12 That's all, Your Honour.
13 JUDGE LIU: Thank you very much. As for the first issue, that
14 a -- I believe that there is various ways for the parties to tender their
15 documents. Maybe when we render our decision concerning the documents
16 tendered through the bar table, that will be helpful also to the Defence
18 As for the provisional release, as I said that we are expecting
19 the parties to file their final briefs on the 16th of August and final
20 argument will be heard on Monday, 22nd August. So at that time the Bench
21 will consider the request of the provisional release but not before,
22 because we had a very tight schedule at our hands. And I also hope Mr.
23 Halilovic will be present during the final argument.
24 Well, as for the 68 disclosure, I believe Mr. Mettraux has said
25 what he wanted to say and it is in the record already. I understand so
1 long as the case is going on, the 68 -- Rule 68 matters will be with us.
2 As for the last matter, about material in the cross-examination,
3 it is true that the Bench made a decision and we delivered several oral
4 decisions concerning of this matter, and I hope that the parties could
5 treat this matter with the attitude of bona fide so as to facilitate the
6 proceedings of this trial. Yes, Mr. Morrissey.
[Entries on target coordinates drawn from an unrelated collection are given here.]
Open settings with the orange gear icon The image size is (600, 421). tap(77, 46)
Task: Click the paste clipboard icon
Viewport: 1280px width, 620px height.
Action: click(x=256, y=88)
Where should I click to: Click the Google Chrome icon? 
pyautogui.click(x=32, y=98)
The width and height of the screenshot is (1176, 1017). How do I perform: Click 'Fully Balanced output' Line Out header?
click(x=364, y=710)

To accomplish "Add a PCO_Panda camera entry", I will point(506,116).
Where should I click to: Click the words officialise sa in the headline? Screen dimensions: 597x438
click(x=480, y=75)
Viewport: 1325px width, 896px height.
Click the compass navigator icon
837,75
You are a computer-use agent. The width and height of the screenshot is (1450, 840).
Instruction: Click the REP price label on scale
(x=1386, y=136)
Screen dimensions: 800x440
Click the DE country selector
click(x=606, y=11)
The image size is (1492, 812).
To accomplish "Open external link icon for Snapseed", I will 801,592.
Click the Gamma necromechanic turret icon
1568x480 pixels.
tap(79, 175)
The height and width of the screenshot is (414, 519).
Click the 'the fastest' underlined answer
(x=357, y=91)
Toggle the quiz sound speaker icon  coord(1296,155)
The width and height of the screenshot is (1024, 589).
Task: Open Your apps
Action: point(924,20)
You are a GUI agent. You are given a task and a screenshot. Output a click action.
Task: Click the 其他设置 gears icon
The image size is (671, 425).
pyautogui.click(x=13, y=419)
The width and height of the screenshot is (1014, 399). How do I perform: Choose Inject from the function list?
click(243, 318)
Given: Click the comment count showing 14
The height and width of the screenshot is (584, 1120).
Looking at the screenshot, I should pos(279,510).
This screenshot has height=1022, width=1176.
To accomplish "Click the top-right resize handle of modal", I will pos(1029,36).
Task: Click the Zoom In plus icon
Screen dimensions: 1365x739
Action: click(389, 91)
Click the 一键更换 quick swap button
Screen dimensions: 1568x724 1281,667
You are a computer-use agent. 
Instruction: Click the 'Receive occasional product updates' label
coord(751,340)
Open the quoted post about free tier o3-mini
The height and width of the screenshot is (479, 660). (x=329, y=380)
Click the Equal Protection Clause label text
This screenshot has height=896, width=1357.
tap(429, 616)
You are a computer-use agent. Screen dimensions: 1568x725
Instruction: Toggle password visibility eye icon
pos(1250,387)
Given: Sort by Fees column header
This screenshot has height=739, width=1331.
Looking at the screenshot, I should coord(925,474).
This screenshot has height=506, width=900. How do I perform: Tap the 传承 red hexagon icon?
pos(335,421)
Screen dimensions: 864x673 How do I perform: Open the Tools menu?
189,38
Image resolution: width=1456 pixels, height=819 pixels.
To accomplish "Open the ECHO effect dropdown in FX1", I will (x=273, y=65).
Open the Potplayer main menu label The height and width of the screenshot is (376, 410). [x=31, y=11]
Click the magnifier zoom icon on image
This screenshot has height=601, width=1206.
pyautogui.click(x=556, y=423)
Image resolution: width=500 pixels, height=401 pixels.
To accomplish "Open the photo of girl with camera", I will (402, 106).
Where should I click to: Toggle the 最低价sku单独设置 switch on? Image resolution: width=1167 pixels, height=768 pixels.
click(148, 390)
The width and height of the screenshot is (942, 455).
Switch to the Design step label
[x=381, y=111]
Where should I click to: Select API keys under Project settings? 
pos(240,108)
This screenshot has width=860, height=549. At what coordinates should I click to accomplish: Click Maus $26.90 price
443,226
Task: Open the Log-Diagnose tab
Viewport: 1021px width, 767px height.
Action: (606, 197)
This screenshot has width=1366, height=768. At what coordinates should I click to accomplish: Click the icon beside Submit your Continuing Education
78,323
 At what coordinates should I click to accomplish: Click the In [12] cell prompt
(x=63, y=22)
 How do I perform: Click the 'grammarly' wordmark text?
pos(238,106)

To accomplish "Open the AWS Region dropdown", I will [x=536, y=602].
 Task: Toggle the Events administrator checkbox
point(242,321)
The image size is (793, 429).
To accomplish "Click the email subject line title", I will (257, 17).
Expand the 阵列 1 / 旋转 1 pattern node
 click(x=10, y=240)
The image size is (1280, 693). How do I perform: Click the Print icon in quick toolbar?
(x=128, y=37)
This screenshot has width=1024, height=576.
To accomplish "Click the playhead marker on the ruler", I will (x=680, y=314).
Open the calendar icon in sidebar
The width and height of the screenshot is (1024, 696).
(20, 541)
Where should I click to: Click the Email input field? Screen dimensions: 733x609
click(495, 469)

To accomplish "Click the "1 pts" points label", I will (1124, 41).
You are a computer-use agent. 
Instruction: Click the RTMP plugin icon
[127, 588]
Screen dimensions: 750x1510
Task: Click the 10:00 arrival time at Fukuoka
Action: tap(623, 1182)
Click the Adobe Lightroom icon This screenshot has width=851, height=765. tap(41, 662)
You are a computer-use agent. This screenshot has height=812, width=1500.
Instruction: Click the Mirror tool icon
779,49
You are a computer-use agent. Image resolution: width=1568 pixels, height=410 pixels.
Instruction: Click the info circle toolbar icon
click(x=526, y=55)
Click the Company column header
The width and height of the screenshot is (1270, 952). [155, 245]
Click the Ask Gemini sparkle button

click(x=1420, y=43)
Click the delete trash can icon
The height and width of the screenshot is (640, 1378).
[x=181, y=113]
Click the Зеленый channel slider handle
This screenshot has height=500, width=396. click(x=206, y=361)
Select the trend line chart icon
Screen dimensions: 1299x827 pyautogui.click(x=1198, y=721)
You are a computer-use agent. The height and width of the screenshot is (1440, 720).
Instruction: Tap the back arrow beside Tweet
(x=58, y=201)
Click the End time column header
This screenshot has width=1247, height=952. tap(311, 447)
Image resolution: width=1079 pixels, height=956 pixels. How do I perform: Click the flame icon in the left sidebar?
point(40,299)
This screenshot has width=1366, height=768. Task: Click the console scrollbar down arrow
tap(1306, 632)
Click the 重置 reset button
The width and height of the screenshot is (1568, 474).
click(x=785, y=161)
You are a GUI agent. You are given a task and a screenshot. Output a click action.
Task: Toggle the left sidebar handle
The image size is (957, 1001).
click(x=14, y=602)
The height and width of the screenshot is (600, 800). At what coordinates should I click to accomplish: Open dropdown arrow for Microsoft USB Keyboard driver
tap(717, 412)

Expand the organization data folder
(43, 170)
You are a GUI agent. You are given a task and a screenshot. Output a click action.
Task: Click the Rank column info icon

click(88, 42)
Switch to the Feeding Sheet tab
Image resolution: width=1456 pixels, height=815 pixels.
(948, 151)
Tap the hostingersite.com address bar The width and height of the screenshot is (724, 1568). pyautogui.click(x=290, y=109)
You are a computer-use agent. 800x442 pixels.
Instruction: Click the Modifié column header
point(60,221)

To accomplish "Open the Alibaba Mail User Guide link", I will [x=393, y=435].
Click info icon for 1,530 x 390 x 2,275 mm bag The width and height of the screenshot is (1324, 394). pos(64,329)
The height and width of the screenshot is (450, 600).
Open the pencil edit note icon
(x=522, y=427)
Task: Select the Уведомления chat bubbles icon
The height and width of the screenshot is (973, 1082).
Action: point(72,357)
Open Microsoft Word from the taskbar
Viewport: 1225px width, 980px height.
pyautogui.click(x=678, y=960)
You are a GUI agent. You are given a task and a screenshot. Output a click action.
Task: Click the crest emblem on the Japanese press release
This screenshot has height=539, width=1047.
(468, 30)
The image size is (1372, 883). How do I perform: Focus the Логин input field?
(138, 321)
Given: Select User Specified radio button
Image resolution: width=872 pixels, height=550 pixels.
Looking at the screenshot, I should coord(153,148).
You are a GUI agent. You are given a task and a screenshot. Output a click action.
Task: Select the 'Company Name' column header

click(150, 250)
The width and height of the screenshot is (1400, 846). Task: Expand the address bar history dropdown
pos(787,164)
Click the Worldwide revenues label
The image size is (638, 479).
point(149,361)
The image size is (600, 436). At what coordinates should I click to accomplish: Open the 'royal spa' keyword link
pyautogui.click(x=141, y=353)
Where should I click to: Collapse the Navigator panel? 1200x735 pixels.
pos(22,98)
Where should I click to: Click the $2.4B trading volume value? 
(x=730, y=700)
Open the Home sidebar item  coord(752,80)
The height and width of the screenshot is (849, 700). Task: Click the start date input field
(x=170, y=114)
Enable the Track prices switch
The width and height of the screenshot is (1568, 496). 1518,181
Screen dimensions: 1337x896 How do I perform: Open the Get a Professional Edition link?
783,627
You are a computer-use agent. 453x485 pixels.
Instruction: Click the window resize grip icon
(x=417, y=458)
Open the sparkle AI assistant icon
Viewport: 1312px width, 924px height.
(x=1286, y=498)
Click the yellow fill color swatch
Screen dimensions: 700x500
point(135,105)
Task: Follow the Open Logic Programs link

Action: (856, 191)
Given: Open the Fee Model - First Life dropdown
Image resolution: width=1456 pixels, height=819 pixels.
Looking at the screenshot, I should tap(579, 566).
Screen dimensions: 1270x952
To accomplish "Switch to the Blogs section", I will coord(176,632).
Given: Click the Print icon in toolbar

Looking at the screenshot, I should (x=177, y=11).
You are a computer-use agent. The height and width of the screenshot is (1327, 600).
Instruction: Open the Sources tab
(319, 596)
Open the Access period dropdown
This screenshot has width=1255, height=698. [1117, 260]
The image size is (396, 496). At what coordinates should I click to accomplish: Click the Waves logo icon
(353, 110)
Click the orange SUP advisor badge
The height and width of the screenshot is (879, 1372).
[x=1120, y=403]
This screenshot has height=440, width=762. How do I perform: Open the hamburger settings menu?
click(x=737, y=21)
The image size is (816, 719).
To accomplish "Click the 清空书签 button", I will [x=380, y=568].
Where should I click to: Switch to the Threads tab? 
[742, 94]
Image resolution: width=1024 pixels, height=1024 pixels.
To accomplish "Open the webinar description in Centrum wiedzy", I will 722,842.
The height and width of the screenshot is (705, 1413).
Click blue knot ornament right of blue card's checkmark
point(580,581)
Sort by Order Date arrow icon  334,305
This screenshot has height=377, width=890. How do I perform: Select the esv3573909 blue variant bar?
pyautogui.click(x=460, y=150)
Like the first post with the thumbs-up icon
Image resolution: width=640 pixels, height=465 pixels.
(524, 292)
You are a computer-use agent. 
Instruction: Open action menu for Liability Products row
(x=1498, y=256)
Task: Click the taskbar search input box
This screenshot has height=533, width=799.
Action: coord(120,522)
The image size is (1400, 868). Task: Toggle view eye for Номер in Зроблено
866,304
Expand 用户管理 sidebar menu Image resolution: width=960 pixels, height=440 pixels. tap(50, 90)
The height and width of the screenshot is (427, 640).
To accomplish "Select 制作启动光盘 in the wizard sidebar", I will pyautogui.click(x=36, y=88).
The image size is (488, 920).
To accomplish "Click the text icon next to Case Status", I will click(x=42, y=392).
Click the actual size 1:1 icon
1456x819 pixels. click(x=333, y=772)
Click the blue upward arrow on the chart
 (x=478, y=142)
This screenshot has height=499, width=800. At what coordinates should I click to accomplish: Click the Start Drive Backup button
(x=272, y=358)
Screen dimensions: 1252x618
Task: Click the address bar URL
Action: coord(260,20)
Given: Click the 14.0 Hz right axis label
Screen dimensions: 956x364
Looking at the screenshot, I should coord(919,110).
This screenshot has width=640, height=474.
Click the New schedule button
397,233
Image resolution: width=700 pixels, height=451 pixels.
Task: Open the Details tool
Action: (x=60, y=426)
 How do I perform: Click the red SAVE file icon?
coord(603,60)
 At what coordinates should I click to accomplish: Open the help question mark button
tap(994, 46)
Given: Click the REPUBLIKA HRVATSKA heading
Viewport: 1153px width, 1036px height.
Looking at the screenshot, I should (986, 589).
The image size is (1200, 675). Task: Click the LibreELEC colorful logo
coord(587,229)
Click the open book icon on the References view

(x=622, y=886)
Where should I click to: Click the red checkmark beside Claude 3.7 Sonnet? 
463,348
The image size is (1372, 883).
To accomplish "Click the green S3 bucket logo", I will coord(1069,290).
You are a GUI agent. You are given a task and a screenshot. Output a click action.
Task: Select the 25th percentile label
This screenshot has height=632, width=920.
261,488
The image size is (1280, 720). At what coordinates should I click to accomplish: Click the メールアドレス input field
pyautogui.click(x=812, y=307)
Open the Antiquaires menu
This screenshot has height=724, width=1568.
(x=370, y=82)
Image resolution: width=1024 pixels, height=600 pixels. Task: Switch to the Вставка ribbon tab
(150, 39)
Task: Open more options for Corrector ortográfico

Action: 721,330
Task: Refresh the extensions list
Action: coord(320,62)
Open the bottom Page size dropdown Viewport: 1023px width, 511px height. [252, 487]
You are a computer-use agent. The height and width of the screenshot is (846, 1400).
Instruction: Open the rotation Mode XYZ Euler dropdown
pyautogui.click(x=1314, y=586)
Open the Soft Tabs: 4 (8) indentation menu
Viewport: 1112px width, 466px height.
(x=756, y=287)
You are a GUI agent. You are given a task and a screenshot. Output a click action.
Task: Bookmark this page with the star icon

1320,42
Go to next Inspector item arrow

7 MR. MORRISSEY: Just with respect to that last matter, I can
8 indicate that I think Mr. Re is proceeding with bona fides, he spoke to
9 me today. We have arranged in relation to tomorrow's witness that he
10 will give me such material tonight. I happen to know the Prosecution
11 have got a number of pressures on them and we appreciate that in the real
12 world, that in respect of this witness there is no doubt that he's made
13 the relevant efforts and that he's going to give me what I need tonight.
14 I think that's an example of what Your Honour refers to. We have no
15 suspicion about that. As long as I get it tonight, with respect to this
16 particular witness I'm happy.
17 JUDGE LIU: Thank you very much. It's very encouraging.
18 Are there any other matters on the parts of the Prosecution? Mr.
20 [Prosecution counsel confer]
21 MR. WEINER: No, Your Honour, other than just in response to the
22 request for Rule 68, for the Court to please be advised and for the
23 record that Rule 68 is ongoing, that whenever we receive a list of
24 witnesses, we make checks on those witnesses. When witnesses are
25 definitely on the list, we run checks on those and if there is anything
1 that is Rule 68, it's provided. Thank you.
2 JUDGE LIU: Thank you. Thank you very much. Yes, Mr. Morrissey?
4 Well, I believe that's all for today's status conference, and I'm
5 looking forward to see you tomorrow for the next witness.
6 The hearing for this afternoon is adjourned.
7 --- Whereupon the hearing adjourned at 5.01 p.m.